Sanitary inspection and quantitative microbial risk assessment (QMRA) are complementary tools that provide comprehensive risk-based assessment of drinking water quality. This study set out to determine the sanitary risk scores and microbial health risks associated with wells and boreholes in Ilara-Mokin and Ibule-Soro, Nigeria. Water samples were collected over a period of 5 months and sanitary inspection forms were used to determine the sanitary risk scores. The risks of infections were estimated using dose-response models. The sanitary risk scores revealed ‘medium’ and ‘low’ overall risks for the wells and boreholes, respectively.
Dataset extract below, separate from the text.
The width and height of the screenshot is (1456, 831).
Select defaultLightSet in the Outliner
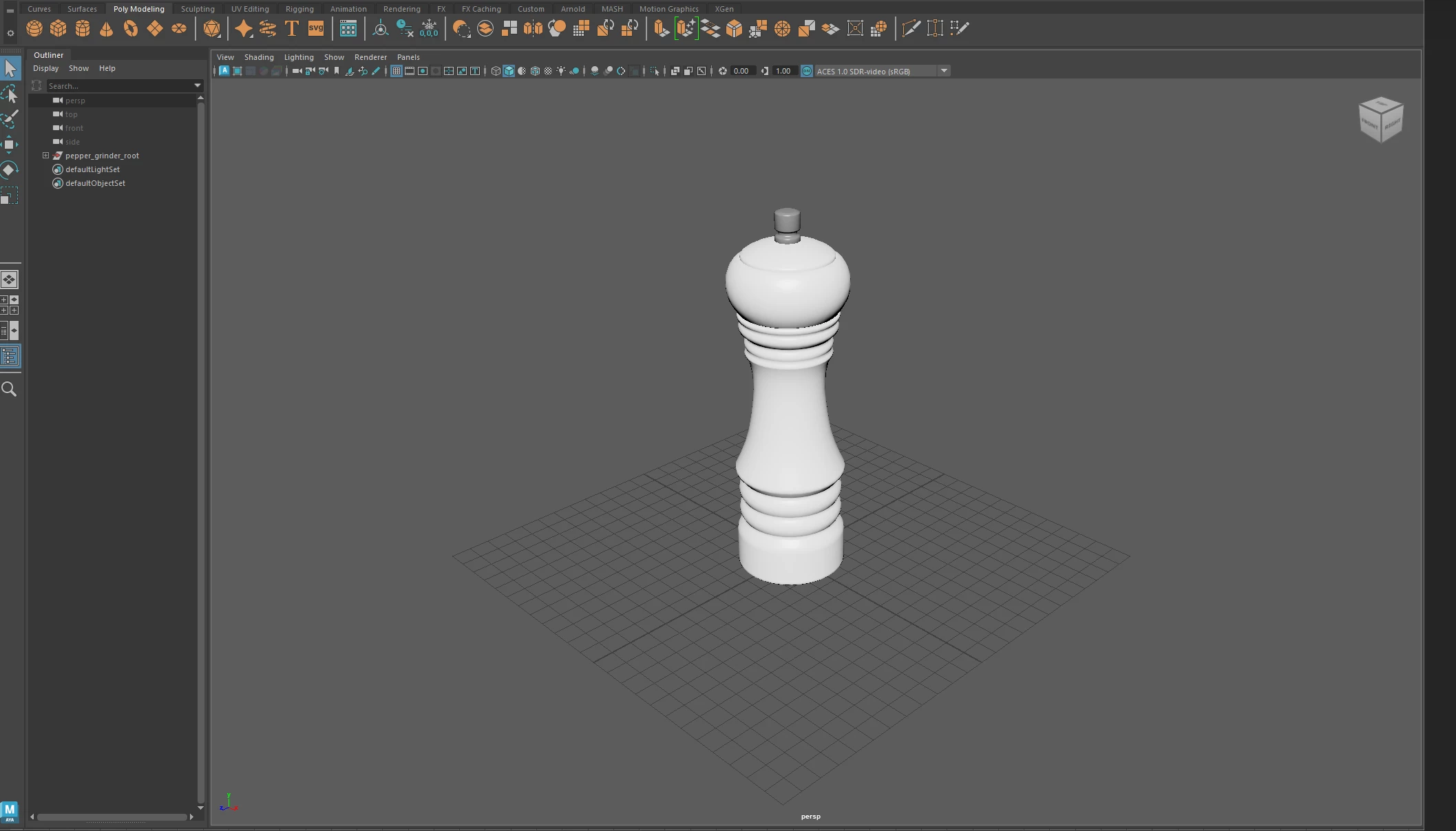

Three risk factors exhibited a highly significant (p < 0.01) association with the presence of Escherichia coli and faecal coliforms in water samples from the wells. E. coli and Salmonella ranged from 1.82 to 2.28 and 2.15 to 2.63 log10 CFU/100 ml, respectively, in water from the wells but were below the detection limit in water from the boreholes. Estimated risks of infection associated with Shigella (2.1 × 10−2 to 2.3 × 10−1) were higher than Campylobacter (6.7 × 10−2 to 1.9 × 10−1) and Salmonella (1.9 × 103 to 5.6 × 10−3). Adoption of water safety plans may be advantageous in these settings, since intentional ingestion of water from the wells and boreholes may pose potential risks of diarrhoeal illness to humans.
Sanitary risks and water samples were collected from wells and boreholes.
Microbial risk assessment was used to evaluate human dose-response data.
Sanitary risk scores correlated positively with microbial water quality.
Risk factors exhibited significant association with the presence of E. coli.
Estimated risks of infection associated with Shigella were higher than those of Campylobacter and Salmonella.